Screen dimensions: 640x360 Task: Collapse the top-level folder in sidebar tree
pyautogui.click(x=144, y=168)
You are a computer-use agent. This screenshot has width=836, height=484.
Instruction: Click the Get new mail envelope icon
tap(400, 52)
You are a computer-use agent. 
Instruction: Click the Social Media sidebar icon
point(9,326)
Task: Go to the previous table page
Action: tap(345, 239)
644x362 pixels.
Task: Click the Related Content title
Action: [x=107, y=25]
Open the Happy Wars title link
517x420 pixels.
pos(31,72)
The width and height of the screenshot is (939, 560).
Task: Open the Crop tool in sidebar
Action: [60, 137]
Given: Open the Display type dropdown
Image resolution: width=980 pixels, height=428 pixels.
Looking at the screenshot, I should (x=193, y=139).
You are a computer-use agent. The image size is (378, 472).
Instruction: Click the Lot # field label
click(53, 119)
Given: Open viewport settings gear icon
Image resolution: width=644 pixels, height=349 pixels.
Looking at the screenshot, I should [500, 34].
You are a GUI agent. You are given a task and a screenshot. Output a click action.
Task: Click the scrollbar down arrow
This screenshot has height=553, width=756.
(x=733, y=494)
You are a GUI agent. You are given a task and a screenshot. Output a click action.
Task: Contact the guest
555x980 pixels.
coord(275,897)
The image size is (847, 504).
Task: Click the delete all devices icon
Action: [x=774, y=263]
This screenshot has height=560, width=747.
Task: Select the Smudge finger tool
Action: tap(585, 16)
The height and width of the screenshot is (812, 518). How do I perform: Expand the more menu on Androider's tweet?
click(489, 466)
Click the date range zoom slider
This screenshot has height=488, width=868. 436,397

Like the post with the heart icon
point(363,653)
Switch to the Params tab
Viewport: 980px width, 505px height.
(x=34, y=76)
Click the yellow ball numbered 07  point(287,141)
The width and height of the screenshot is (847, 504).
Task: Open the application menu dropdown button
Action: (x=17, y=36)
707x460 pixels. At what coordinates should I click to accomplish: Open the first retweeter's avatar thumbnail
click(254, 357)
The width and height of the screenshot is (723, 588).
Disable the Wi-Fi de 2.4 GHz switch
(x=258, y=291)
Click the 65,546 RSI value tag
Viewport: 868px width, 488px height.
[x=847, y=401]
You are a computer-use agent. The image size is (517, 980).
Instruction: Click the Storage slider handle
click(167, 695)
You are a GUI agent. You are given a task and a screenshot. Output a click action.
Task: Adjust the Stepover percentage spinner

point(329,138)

PROBLEM.
Return the line that contains "Like the post with the heart icon", along with every line after it in the data above, exactly and with nothing else.

ANSWER BOX.
Like the post with the heart icon
point(363,653)
Switch to the Params tab
Viewport: 980px width, 505px height.
(x=34, y=76)
Click the yellow ball numbered 07  point(287,141)
The width and height of the screenshot is (847, 504).
Task: Open the application menu dropdown button
Action: (x=17, y=36)
707x460 pixels. At what coordinates should I click to accomplish: Open the first retweeter's avatar thumbnail
click(254, 357)
The width and height of the screenshot is (723, 588).
Disable the Wi-Fi de 2.4 GHz switch
(x=258, y=291)
Click the 65,546 RSI value tag
Viewport: 868px width, 488px height.
[x=847, y=401]
You are a computer-use agent. The image size is (517, 980).
Instruction: Click the Storage slider handle
click(167, 695)
You are a GUI agent. You are given a task and a screenshot. Output a click action.
Task: Adjust the Stepover percentage spinner

point(329,138)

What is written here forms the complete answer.